Consegna ->
Riprenda il brano sulla grappa e sulla distillazione casalinga, proseguendolo subito dopo l'ultima frase riportata.

La grappa è un prodotto italiano
con almeno cinque secoli di cultura alle spalle, ma solo negli ultimi
decenni, grazie al lavoro di alcuni produttori, ha saputo evolversi nel
gusto, nell’aspetto delle bottiglie, nella comunicazione, fino a
diventare un prodotto nobile, del livello dei grandi distillati internazionali.
Questo passaggio da un medioevo fatto di pratiche per tentativi, talvolta
disastrose, a un presente di innovazione, tecnologia e naturalità
si è realizzato soprattutto grazie alla ricerca e alla collaborazione
che le più importanti distillerie hanno costruito con i principali
Istituti di ricerca e Università italiani. Solo l’Accademia
della Grappa, grazie anche al contributo del Ministero delle Politiche
Agricole, ha investito negli ultimi 5 anni oltre cinquecentomila euro.
coinvolgendo ben 6 Università, con l’obiettivo di innovare
il prodotto in modo da renderlo più internazionale, cioè
esportabile nel mondo intero. La grappa per sua natura è una sapiente
selezione degli aromi e dei composti naturali dell’uva, non tutti
utili a un prodotto di grande qualità Solo negli ultimi anni, dal
punto di vista qualitativo, possiamo dichiarare che la grappa ha pari
dignità di whisky, cognac, vodka e rum. Non è solo un fatto
di gusto, ma anche di digeribilità e di valore salutistico in generale.
Oggi le nostre grappe finalmente vincono medaglie d’oro ai concorsi
mondiali per i distillati.
Tutto questo lavoro, tutti questi benefici e miglioramenti a favore del
mercato e del consumatore sono ora messi a repentaglio da un disegno di
legge promosso dal Sen. Giampaolo Vallardi, che vuole riabilitare la distillazione
casalinga della grappa.
Come produttore trevigiano, come Presidente dell’Accademia della
Grappa e, soprattutto come imprenditore sono molto preoccupato per questa
iniziativa. Oggi il fatturato della grappa vale circa quattrocento milioni
di euro, il 15% viene esportato in oltre 50 paesi. L’esportazione
per fortuna è in crescita e i mercati esteri saranno i soli a poter
far crescere le nostre aziende. Negli ultimi dieci annoi abbiamo comunicato
la grappa come un prodotto di alta tradizione italiana, un simbolo del
Made in Italy, perchè sicuro, di grande gusto, elegante, ma soprattutto
controllato, come richiede la grande cultura italiana del cibo, perchè
nessuno controlla i propri prodotti come noi italiani e questo ci rende,
agli occhi del consumatore internazionale, produttori unici: seri e per
bene. Aprire a chiunque la produzione della grappa è un salto nel
buio che i produttori di grappa non si possono permettere, perchè
non sarebbero più in grado di difendere tutte le innovazioni conquistate
con fatica in questi anni. Non esiste il whisky fatto in casa, né
tanto meno il cognac. Perchè dovremmo dare valore a una produzione
minima, abusiva da sempre e comunque in via di estinzione? A chi giova
questo mercato? Chi garantirà anche la sicurezza da eventuali rischi
dovuti a impianti fatti male, a possibili fughe di gas, tipiche degli
impianti artigianali e da ogni altro pericolo collegato a un hobby che
non può essere considerato un lavoro? No, noi produttori di grappa
non ci stiamo e non credo che neanche il consumatore, chiedendogli se
vuole bere una grappa senza nome né tracciabilità, risponda
affermativamente. Se veramente qualche produttore di uva o di vino ha
l’ambizione di farsi la propria grappa, può trovare sia nelle
distillerie autorizzate sia negli istituti di agricoltura ed enologia
con impianti di distillazione (cito la Scuola Enologica di Conegliano
o l’Istituto di S. Michele all’Adige) la possibilità
di trasformare la loro vinaccia in grappa buona, controllata e certificata.

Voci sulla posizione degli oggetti
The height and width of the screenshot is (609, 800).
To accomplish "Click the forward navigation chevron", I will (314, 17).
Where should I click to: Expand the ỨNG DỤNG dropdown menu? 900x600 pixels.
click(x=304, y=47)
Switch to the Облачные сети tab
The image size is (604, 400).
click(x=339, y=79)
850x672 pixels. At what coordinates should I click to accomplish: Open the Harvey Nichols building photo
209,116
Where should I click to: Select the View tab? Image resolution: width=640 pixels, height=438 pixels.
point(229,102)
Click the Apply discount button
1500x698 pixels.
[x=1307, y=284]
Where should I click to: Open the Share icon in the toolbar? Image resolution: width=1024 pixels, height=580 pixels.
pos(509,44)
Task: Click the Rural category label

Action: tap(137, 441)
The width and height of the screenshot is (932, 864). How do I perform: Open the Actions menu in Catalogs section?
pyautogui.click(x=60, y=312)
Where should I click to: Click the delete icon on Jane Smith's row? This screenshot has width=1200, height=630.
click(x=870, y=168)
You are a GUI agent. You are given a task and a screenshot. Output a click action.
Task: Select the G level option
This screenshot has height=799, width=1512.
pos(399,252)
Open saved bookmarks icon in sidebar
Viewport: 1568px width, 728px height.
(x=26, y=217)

Risposta scritta ->
Questi istituti hanno ripristinato i loro alambicchi grazie all’interessamento
del nostro Ministro On. Zaia per mantenere viva la distillazione artigianale,
per fare ricerca su questi alambicchi e per dare la possibilità
a tutti di realizzare una produzione per terzi.
In un momento di difficoltà così grande per tutti i settori,
anche per quello dei distillati, serve invece fare sistema per uscire
dalla crisi, che vuol dire investire in innovazione di prodotto e nella
ricerca di nuovi mercati, attraverso forme consociative, che mettano insieme
le poche risorse economiche delle nostre piccole aziende. Questo è
il vero problema della grappa, mettersi insieme per diventare più
grandi, per non dover cambiare mestiere, perdendo così non solo
diecimila posti di lavoro, ma una vera arte tramandata da 5 secoli, con
cui la distillazione casalinga non c’entra affatto.